Working memory is context that **remembers what matters, fades what changes, and stays out of the way.**
OpenCode Working Memory preserves project decisions, preferences, and references across compactions and sessions, while keeping active files and unresolved errors fresh for the current session — with no manual tools or extra LLM/API calls.
## Why This Exists
OpenCode compaction keeps conversations manageable, but important context can still get lost over time.
It adds a workspace-aware memory layer so your agent can remember durable facts while keeping short-term session state fresh and lightweight.
Use it when you want your agent to remember things like:
- Project conventions
- User preferences
- Architecture decisions
- Important file paths or references
- Current active files and unresolved errors
## What You Get
| Need | Feature |
|---|---|
| Remember durable context | Workspace memory keeps project facts, preferences, decisions, and references across sessions. |
| Capture what matters | Say `remember this` or `記住` to explicitly save important rules and preferences. |
| Inspect memory locally | Use `/memory` in the OpenCode TUI to browse status, help, and searchable current `[M#]` memories. |
| Stay out of the way | Memory is injected automatically and piggybacks on OpenCode compaction — no manual tools, no extra LLM/API calls. |
| Keep memory clean | Quality guards filter noise, redact credentials, dedupe repeats, and let weak memories fade. |
```text
remember this ──► workspace memory ──► /memory
▲ │ searchable [M#] refs
│ ▼
compaction ─────► reinforce / replace ──► selective prompt context
```
## Installation
New users: add OpenCode Working Memory to both OpenCode plugin configs.
`.opencode/opencode.json`:
```json
{
"$schema": "https://opencode.ai/config.json",
"plugin": ["opencode-working-memory"]
}
```
`.opencode/tui.json`:
```json
{
"$schema": "https://opencode.ai/tui.json",
"plugin": ["opencode-working-memory"]
}
```
Existing users: keep your current `.opencode/opencode.json` config and add only the `.opencode/tui.json` block above to enable the native `/memory` TUI menu.
Then restart OpenCode.

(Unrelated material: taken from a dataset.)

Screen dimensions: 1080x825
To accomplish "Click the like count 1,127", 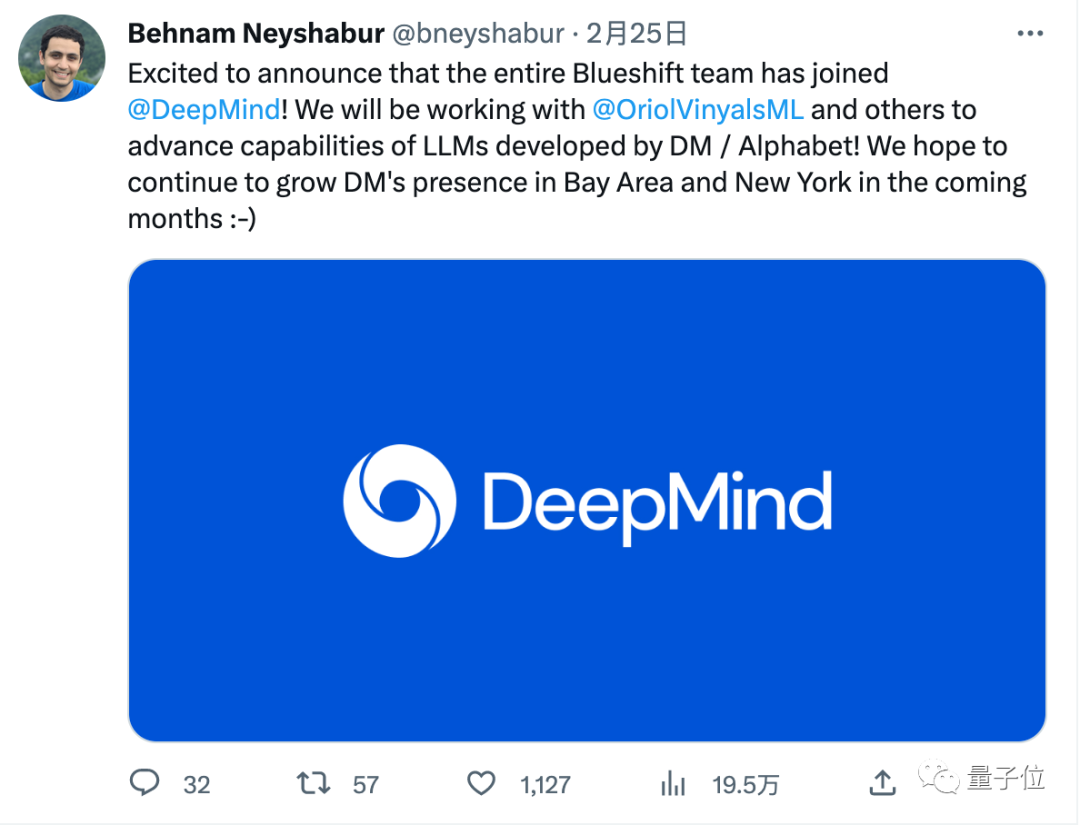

Memory activates automatically, and `/memory` appears in the TUI slash command menu.
## Native TUI Memory Menu
The TUI plugin adds one display-only local memory command:
- `/memory` — open a native memory submenu.
Submenu entries:
- Status — show status counts for workspace memory, rendered memories, pending memory, open errors, and recent decisions.
- Current memories — browse a searchable grouped list of current active workspace memories with display-local `[M1]` refs.

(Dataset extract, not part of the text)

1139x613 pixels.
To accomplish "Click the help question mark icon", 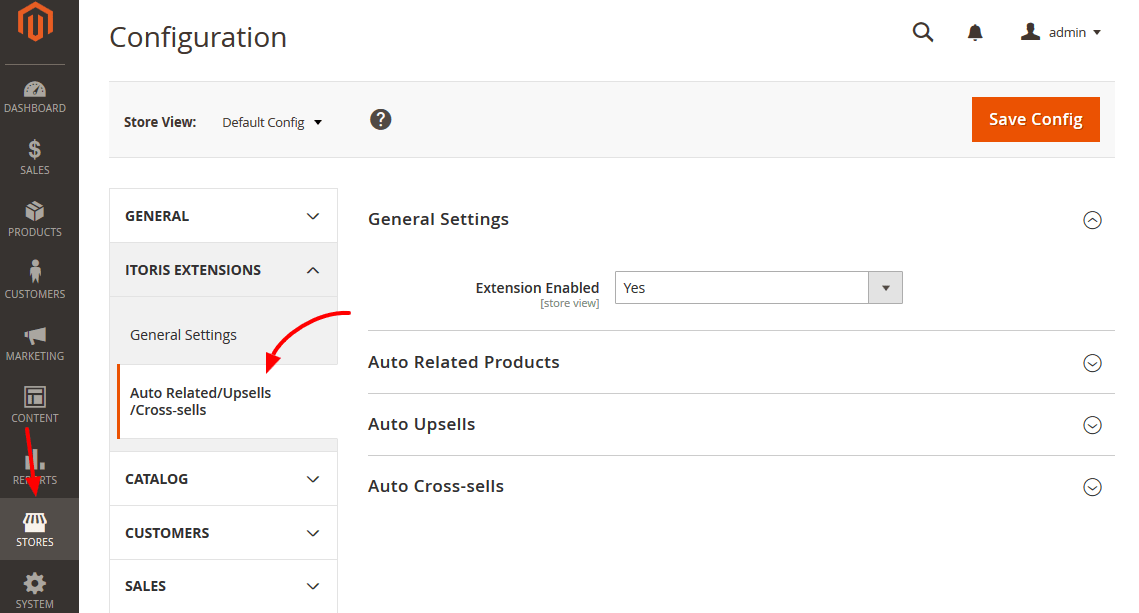I will click(x=380, y=119).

- Help — show command help.
This menu is read-only and local-only. It reads local memory files and opens native TUI dialogs, so it does not create conversation history entries and does not make an LLM/API call.
```text
/memory
├─ Status
├─ Current memories ← searchable, grouped [M#] refs
└─ Help
```
Use `/memory` when you want to inspect what the agent currently remembers without asking the model or polluting the transcript.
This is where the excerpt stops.